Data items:
▬▬▬▬▬▬

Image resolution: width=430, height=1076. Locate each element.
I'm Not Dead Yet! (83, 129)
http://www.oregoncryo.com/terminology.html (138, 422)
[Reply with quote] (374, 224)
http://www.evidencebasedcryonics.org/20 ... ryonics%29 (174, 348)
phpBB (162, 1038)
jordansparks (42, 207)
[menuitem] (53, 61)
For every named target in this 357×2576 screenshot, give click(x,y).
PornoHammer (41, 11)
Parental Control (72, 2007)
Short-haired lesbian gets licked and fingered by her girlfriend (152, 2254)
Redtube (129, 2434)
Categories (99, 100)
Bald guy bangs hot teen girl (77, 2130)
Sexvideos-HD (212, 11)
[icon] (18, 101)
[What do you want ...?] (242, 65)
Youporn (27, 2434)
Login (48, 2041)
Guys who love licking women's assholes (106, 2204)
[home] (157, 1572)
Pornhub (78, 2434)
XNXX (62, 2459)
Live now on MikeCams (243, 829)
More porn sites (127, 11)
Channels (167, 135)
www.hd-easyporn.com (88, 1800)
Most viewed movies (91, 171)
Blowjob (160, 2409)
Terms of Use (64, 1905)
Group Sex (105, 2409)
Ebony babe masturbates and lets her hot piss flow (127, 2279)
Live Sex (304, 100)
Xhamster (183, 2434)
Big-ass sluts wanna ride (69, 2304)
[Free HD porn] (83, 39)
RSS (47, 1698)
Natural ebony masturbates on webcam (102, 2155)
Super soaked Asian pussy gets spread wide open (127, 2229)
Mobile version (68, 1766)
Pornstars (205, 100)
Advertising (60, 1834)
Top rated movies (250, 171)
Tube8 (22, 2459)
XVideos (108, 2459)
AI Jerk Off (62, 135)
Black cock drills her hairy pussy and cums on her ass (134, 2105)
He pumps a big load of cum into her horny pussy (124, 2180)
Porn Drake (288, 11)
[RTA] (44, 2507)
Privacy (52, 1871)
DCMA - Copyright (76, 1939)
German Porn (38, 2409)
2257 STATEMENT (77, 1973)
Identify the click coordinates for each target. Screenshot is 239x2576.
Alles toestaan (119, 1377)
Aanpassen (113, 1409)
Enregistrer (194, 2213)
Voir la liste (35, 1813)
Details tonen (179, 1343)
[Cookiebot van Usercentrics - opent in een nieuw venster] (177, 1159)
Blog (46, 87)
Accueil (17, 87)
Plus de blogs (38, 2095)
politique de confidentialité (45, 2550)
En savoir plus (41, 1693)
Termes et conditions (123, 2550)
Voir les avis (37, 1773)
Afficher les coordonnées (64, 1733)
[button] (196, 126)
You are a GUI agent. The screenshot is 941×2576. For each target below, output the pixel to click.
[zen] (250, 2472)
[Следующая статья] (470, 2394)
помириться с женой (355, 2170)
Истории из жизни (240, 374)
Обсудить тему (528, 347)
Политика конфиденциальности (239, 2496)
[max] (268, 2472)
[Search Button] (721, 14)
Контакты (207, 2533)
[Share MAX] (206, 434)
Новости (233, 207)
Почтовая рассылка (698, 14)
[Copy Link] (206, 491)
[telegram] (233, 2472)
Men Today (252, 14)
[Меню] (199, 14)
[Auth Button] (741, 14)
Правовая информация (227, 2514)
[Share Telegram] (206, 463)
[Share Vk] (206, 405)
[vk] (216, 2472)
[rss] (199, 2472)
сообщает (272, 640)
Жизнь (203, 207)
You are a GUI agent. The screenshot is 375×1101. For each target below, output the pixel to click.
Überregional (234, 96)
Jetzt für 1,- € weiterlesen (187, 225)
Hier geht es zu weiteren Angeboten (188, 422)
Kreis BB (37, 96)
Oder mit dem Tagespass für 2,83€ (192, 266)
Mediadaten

▬▬▬▬▬▬

Reproduce the entries above in full and exactly.

Image resolution: width=430, height=1076. Locate each element.
I'm Not Dead Yet! (83, 129)
http://www.oregoncryo.com/terminology.html (138, 422)
[Reply with quote] (374, 224)
http://www.evidencebasedcryonics.org/20 ... ryonics%29 (174, 348)
phpBB (162, 1038)
jordansparks (42, 207)
[menuitem] (53, 61)
For every named target in this 357×2576 screenshot, give click(x,y).
PornoHammer (41, 11)
Parental Control (72, 2007)
Short-haired lesbian gets licked and fingered by her girlfriend (152, 2254)
Redtube (129, 2434)
Categories (99, 100)
Bald guy bangs hot teen girl (77, 2130)
Sexvideos-HD (212, 11)
[icon] (18, 101)
[What do you want ...?] (242, 65)
Youporn (27, 2434)
Login (48, 2041)
Guys who love licking women's assholes (106, 2204)
[home] (157, 1572)
Pornhub (78, 2434)
XNXX (62, 2459)
Live now on MikeCams (243, 829)
More porn sites (127, 11)
Channels (167, 135)
www.hd-easyporn.com (88, 1800)
Most viewed movies (91, 171)
Blowjob (160, 2409)
Terms of Use (64, 1905)
Group Sex (105, 2409)
Ebony babe masturbates and lets her hot piss flow (127, 2279)
Live Sex (304, 100)
Xhamster (183, 2434)
Big-ass sluts wanna ride (69, 2304)
[Free HD porn] (83, 39)
RSS (47, 1698)
Natural ebony masturbates on webcam (102, 2155)
Super soaked Asian pussy gets spread wide open (127, 2229)
Mobile version (68, 1766)
Pornstars (205, 100)
Advertising (60, 1834)
Top rated movies (250, 171)
Tube8 (22, 2459)
XVideos (108, 2459)
AI Jerk Off (62, 135)
Black cock drills her hairy pussy and cums on her ass (134, 2105)
He pumps a big load of cum into her horny pussy (124, 2180)
Porn Drake (288, 11)
[RTA] (44, 2507)
Privacy (52, 1871)
DCMA - Copyright (76, 1939)
German Porn (38, 2409)
2257 STATEMENT (77, 1973)
Identify the click coordinates for each target. Screenshot is 239x2576.
Alles toestaan (119, 1377)
Aanpassen (113, 1409)
Enregistrer (194, 2213)
Voir la liste (35, 1813)
Details tonen (179, 1343)
[Cookiebot van Usercentrics - opent in een nieuw venster] (177, 1159)
Blog (46, 87)
Accueil (17, 87)
Plus de blogs (38, 2095)
politique de confidentialité (45, 2550)
En savoir plus (41, 1693)
Termes et conditions (123, 2550)
Voir les avis (37, 1773)
Afficher les coordonnées (64, 1733)
[button] (196, 126)
You are a GUI agent. The screenshot is 941×2576. For each target below, output the pixel to click.
[zen] (250, 2472)
[Следующая статья] (470, 2394)
помириться с женой (355, 2170)
Истории из жизни (240, 374)
Обсудить тему (528, 347)
Политика конфиденциальности (239, 2496)
[max] (268, 2472)
[Search Button] (721, 14)
Контакты (207, 2533)
[Share MAX] (206, 434)
Новости (233, 207)
Почтовая рассылка (698, 14)
[Copy Link] (206, 491)
[telegram] (233, 2472)
Men Today (252, 14)
[Меню] (199, 14)
[Auth Button] (741, 14)
Правовая информация (227, 2514)
[Share Telegram] (206, 463)
[Share Vk] (206, 405)
[vk] (216, 2472)
[rss] (199, 2472)
сообщает (272, 640)
Жизнь (203, 207)
You are a GUI agent. The screenshot is 375×1101. For each target below, output the pixel to click.
Überregional (234, 96)
Jetzt für 1,- € weiterlesen (187, 225)
Hier geht es zu weiteren Angeboten (188, 422)
Kreis BB (37, 96)
Oder mit dem Tagespass für 2,83€ (192, 266)
Mediadaten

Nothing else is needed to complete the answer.